Curiouser and curiouser

I began my quest to find out how and why the definition of “woman” had changed after discovering a UK transgender woman had been moved to a female prison despite being legally male and in possession of a fully functioning penis.

I very quickly began to feel like I was falling down a rabbit hole into a twisted version of reality where words were losing their meaning; science could be blatantly ignored, denied or co-opted to fit the prevailing narrative, and a new type of woman was demanding to be acknowledged and muscling into areas which were previously segregated by sex for the benefit of adult human females like me.

Since I began learning about all this things have been blowing up across the pond in the US with bathroom bills, discriminatory laws etc. but I’ll look into them another time.  For now I’m still wondering about what a woman is if not an adult human female, like myself, identified as having the capacity to bear children because of my primary and secondary sexual characteristics.  This does not mean that infertile women are not women, any more than a child born without legs proves that humans are not a bipedal species.

Humans reproduce sexually. Our design to makes that reproduction straightforward. We have two sorts of human: those with the capacity to produce eggs and those with the capacity to produce sperm.  The ones who produce eggs usually have a uterus, with which to carry the baby humans, and breasts with which to feed them.  The ones who produce sperm have a penis with which to deliver it and testicles in which to store it.  They are also hairier, musclier, have deeper voices and tend to be taller and stronger (these are, of course, generalisations which are not disproven by taking a short, slender man with a high voice and standing him next to a tall, muscular woman with a deep voice).  We are hardwired to be able to spot potential mates. Even young babies can tell the difference between men and women.  Without gendered clothing, personal care products, hairstyles etc. there are clues – pheromones; body shape; face shape; bone structure; Adam’s apple; facial hair and hairline.  I could go on but you get the picture…

… or do you?  Not any more!

Meet Alex.  She is “widening the bandwidth of how to be a woman”

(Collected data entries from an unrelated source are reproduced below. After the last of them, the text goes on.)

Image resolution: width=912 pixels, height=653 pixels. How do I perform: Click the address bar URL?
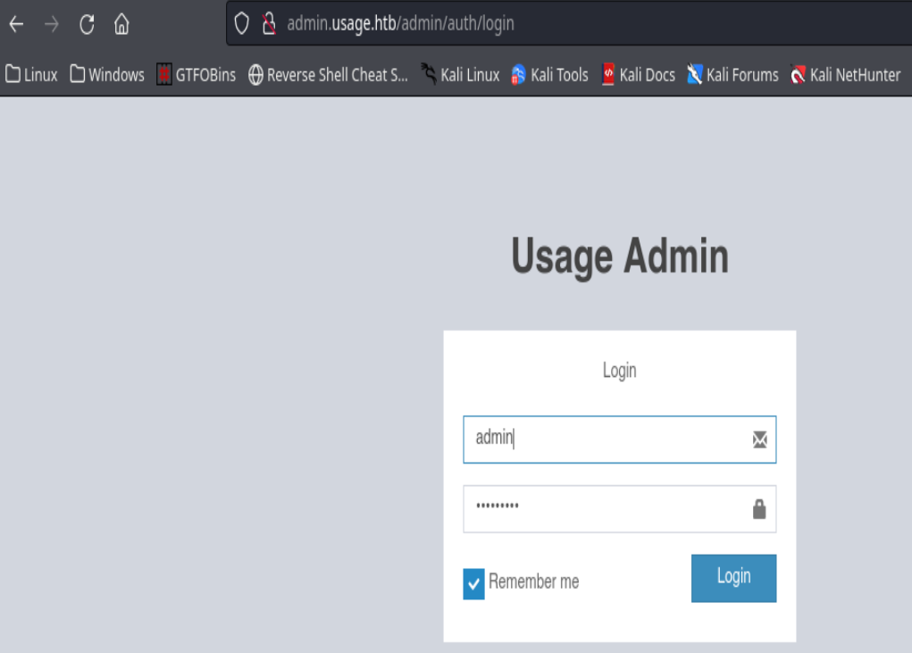(x=402, y=23)
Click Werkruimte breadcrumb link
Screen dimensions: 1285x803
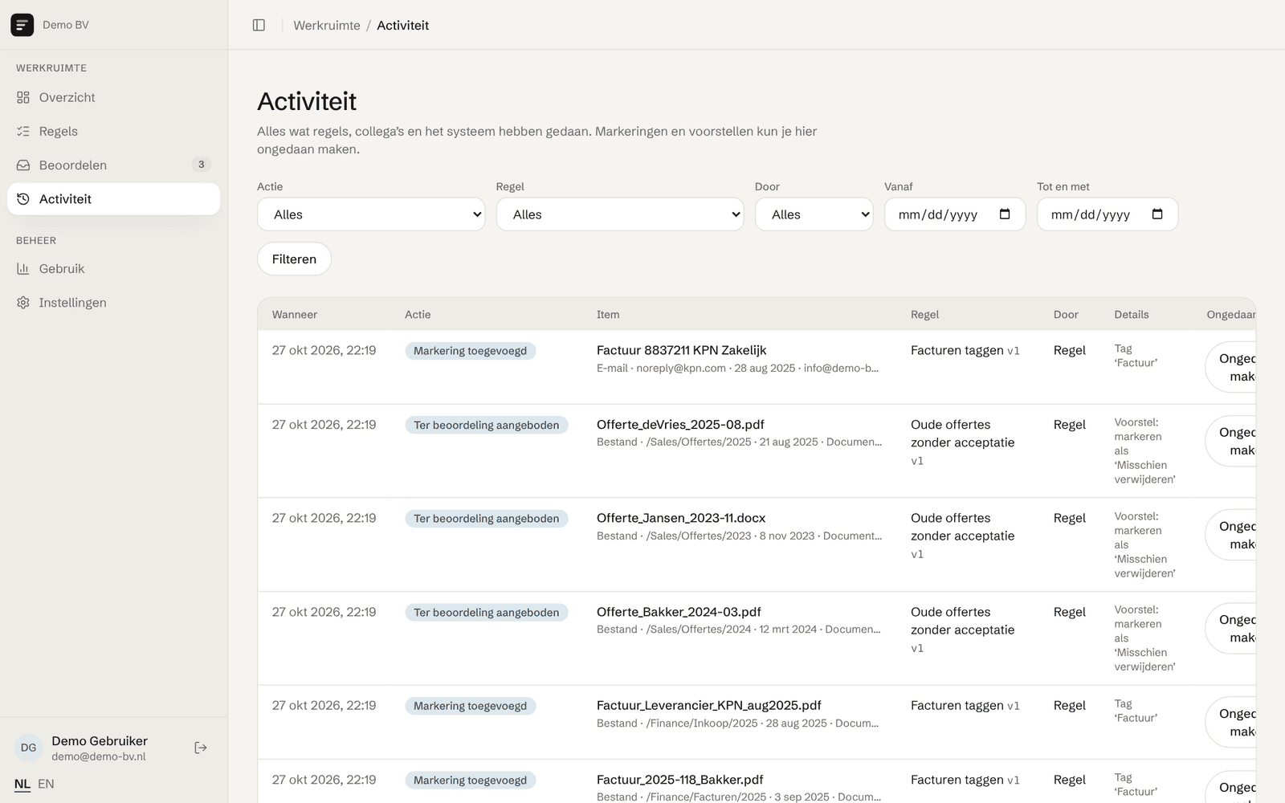[327, 26]

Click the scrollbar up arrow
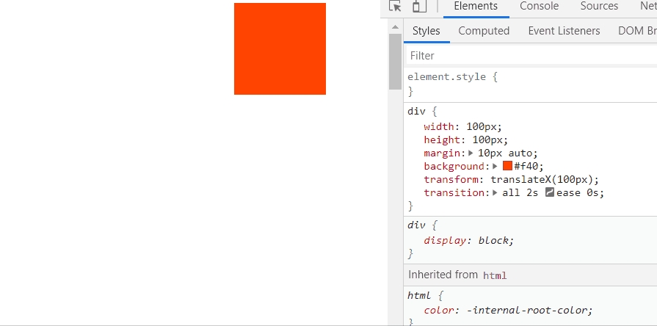coord(396,27)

This is Alex Drummond. She's a 51-year-old psychotherapist and photographer from Cardiff.

Alex has transitioned to female but has eschewed hormones and surgery.  She is an advisor to Stonewall on transgender issues.

I have no issue with Alex choosing to wear make-up and jewellery.  Out of politeness I will use her pronouns of choice, although as a grammar pedant I would be far happier if English, like many other languages, had a singular neuter option because it goes against every instinct I have to call someone”she” whoprobably looks [anatomically at least] like this when not wearing a skirt:

'David' by Michelangelo JBU0001.JPG

I do wonder though, having read the interview linked below, why someone who is physically a man, in a happy relationship with a woman (with whom he probably indulges in sexual activity which, physically at least, resembles a heterosexual relationship) and who wants to wear make-up and dresses while fixing cars for a living feels he must become a woman, declare himself and his partner to be lesbians and set about changing peoples’ opinions about what women can do (fix cars in a skirt apparently) rather than simply “widening the bandwidth of how to be a man”.

I’m still baffled.  I kind of get why a transsexual, who takes hormones and has sex reassignment surgery to alter their primary and secondary sex characteristics to look and function as closely as possible to those of the opposite sex, earns the right to be considered to be the opposite sex.  But how does changing the clothes he wears make a man into a woman?  I still don’t get it.  Even if he “passes” i.e. looks identifiably female when clothed, surely he is cross-dressing or a transvestite.  I can even accept “transgender” as an umbrella term, encompassing all those things, being used to describe someone who cross-dresses.  But naked he will still be identifiably male so why can he claim to actually be female?  What has he done to earn that descriptor that I cannot shake off since being born with it?  How does his presentation when clothed make him female when he is not? If it does, what does that make me?  I don’t wear make-up and jewellery most days and I’m rarely found in a skirt (job interviews, weddings and fancy dress parties are the only times I’ve had my legs on show this year).